Gray whales’ extreme filter-feeding sucks soil and sediment

Filter-feeding is an odd concept. Suctioning or scooping up a pile of potential food, then squishing out the unwanted bits between one’s baleen filters before swallowing the remainder seems almost like eating in reverse. Maybe it’s just that it reminds me of when my three-year-old isn’t eating, instead squirting milk out of his clenched teeth just to see my reaction, but there’s something counterintuitive about it. The process is even weirder in the case of gray whales, who’s dining habits have a tendency to blind them, but only in one eye.

Dietary demands

As the only member of their species, genus and family, gray whales (Eschrichtius robustus) are an odd offshoot in the whale family tree. They can grow up to 49 feet long, weighing up to 44 tons, with females generally being larger than males, partially thanks to the extreme demands that reproduction puts on them. The warmer, shallower lagoons they pick for birthing their calves aren’t great for their food supplies, which coupled with the need to nurse their 15-foot newborns, leaves them with a bit of a calorie deficit for part of the year.

To make up for the warm but lean mating season, gray whales usually migrate five to seven thousand miles to reach northern coasts for the summer. It’s a slow process, as the whales usually move around five miles-per-hour, but it’s worth it once the whales reach their preferred buffets near Alaska and Kamchatka. There they dine on small crustaceans, like Ampelisca macrocephala, a shrimp-looking creature no more than 15mm in size, which is fine, as long as the whale can get enough of them.

Meals in the muck

This is where the gray whale’s dining habits start to divert from other filter feeders. Rather than gulp a mouthful of krill floating in the water column, gray whales are digging heaps of A. macrocephala out of the dirt. The whale will swim to the ocean floor, tilt to one side, and suction up food and  sediment into their mouths. Rather than just filter out unwanted water and tiny, floating debris, they have to eject plumes of dirt with their two-ton tongue. Over the five to seven decades of a whale’s life, this repeated scraping along the sea’s floor takes its toll, marking their skin and even causing blindness in their preferred eye, most often their right.

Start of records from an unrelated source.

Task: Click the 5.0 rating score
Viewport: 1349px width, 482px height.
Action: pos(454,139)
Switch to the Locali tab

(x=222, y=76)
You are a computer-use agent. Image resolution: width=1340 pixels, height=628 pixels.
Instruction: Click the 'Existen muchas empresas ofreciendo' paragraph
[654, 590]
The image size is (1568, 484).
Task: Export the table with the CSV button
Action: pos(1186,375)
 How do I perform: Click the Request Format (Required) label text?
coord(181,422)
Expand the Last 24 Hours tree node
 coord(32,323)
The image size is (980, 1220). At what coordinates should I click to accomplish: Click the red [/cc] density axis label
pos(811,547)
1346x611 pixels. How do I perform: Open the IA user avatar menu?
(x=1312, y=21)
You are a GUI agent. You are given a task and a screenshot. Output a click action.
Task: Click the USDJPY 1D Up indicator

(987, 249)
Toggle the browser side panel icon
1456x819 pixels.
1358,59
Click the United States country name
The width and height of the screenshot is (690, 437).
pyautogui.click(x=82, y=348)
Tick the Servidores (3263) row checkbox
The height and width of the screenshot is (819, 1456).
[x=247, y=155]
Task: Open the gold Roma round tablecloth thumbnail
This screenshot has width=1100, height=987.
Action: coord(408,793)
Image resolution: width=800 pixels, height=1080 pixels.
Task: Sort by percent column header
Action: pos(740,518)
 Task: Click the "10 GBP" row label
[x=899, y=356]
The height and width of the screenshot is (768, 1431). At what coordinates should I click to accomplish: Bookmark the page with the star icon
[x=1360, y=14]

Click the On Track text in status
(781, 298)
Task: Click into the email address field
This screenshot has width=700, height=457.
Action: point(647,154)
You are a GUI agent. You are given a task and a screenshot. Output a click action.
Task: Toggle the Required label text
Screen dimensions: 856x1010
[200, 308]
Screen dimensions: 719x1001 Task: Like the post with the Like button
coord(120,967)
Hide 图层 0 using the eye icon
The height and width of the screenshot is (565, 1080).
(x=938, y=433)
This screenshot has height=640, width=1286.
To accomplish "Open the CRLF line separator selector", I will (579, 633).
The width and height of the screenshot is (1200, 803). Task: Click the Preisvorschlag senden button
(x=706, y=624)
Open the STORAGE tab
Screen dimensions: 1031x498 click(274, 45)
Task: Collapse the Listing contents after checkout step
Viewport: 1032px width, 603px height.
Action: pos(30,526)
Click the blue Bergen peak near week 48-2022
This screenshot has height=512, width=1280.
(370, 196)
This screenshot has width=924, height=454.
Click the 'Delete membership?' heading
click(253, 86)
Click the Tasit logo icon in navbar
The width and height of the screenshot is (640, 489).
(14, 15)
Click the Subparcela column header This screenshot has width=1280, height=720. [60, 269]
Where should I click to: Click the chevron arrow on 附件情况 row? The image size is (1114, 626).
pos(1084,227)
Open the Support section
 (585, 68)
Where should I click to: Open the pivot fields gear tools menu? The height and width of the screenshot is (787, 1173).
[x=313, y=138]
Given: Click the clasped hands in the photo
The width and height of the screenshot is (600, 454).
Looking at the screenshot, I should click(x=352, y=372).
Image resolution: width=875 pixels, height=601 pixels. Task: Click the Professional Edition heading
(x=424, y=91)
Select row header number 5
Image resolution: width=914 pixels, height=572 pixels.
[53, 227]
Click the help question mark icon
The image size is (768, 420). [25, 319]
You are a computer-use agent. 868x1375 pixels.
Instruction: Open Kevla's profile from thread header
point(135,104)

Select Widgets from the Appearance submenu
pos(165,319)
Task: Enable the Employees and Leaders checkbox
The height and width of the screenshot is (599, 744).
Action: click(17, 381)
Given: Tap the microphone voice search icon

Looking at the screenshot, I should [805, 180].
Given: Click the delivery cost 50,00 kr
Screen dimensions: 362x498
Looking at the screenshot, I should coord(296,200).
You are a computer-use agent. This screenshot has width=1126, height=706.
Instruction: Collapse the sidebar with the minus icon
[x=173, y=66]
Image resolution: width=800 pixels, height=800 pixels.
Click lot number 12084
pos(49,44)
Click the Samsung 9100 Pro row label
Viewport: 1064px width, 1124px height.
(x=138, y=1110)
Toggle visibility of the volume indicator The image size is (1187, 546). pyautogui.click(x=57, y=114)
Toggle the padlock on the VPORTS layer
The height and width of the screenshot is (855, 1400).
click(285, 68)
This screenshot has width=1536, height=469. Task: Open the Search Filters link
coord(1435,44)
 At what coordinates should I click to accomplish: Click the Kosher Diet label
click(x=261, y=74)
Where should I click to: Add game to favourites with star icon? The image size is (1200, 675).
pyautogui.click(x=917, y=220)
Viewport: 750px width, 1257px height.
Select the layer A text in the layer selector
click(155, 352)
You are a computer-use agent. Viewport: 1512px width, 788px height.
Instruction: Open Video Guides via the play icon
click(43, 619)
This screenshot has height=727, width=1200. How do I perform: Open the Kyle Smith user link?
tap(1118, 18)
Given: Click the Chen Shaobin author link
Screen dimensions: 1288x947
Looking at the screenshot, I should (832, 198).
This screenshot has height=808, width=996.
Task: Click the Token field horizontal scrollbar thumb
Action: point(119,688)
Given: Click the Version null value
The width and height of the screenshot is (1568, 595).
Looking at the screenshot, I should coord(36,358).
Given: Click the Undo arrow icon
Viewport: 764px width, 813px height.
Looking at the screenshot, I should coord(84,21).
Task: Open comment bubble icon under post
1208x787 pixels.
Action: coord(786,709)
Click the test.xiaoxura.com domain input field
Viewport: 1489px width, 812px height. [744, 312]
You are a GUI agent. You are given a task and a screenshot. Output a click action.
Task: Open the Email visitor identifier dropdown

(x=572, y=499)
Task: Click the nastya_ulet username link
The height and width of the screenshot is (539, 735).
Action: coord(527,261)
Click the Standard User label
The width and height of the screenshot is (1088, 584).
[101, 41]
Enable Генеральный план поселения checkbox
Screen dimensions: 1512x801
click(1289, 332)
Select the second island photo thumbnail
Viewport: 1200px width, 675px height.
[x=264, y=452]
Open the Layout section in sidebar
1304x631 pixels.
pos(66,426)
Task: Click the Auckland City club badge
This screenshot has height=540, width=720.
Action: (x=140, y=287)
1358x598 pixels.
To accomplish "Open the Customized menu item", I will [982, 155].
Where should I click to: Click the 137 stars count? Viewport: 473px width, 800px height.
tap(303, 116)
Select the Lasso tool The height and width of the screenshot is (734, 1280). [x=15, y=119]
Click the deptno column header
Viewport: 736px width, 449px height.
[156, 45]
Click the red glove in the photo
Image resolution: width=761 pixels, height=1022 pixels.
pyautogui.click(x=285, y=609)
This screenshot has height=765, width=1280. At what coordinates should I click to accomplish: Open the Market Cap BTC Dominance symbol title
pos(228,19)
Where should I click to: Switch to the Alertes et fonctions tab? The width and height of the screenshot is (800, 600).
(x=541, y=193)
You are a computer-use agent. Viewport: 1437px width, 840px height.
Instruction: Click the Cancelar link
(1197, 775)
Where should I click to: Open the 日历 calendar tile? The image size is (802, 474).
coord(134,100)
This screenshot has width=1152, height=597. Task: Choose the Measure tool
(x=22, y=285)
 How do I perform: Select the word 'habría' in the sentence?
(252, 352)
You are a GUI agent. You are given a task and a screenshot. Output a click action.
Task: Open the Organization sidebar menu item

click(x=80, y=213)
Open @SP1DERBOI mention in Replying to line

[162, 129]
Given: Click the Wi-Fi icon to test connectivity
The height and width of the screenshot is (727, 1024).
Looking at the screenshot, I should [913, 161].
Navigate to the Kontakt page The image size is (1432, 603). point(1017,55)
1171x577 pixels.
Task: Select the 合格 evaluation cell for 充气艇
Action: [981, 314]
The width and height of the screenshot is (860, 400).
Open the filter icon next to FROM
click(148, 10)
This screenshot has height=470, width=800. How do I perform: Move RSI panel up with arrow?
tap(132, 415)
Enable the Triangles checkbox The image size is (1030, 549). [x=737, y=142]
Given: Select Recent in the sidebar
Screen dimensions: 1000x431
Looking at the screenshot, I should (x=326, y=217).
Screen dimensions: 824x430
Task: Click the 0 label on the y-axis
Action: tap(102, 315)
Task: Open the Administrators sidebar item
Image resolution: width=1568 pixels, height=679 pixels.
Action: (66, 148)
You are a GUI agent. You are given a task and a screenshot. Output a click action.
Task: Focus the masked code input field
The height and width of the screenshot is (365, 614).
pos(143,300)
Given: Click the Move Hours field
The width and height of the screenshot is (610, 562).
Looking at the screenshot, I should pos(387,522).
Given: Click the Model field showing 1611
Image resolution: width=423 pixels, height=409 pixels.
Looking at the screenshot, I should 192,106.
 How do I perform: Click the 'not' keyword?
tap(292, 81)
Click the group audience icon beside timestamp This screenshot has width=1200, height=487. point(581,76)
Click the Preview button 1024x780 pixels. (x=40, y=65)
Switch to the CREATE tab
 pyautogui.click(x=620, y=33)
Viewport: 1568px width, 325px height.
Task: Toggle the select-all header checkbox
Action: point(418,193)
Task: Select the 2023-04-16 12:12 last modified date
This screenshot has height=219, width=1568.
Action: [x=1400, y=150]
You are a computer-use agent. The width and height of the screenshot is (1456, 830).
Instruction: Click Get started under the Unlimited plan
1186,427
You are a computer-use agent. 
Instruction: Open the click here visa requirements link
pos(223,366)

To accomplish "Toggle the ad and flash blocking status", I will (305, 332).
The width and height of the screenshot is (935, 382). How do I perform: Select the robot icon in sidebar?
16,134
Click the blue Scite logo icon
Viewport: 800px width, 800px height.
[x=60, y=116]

As unpleasant as a grit-filled meal sounds, it’s likely not the whale’s biggest concern. Orca are known to target gray whales, and humans have basically wiped out any populations in the Atlantic (although some sightings have raised hope of their return.) Assuming my three-year-old doesn’t start mashing his face against the table to suck up food, I guess I have some things to be grateful for at dinner time.


My first grader asked: Why don’t they have a way to avoid going blind?

While many creatures have evolved amazingly sophisticated defenses and immunities, such dynamics only evolve if there’s a reproductive benefit to doing so. Since being partially blinded in old age doesn’t seem to reduce a whale’s chance to reproduce, there’s no multi-generational advantage to protecting their peepers.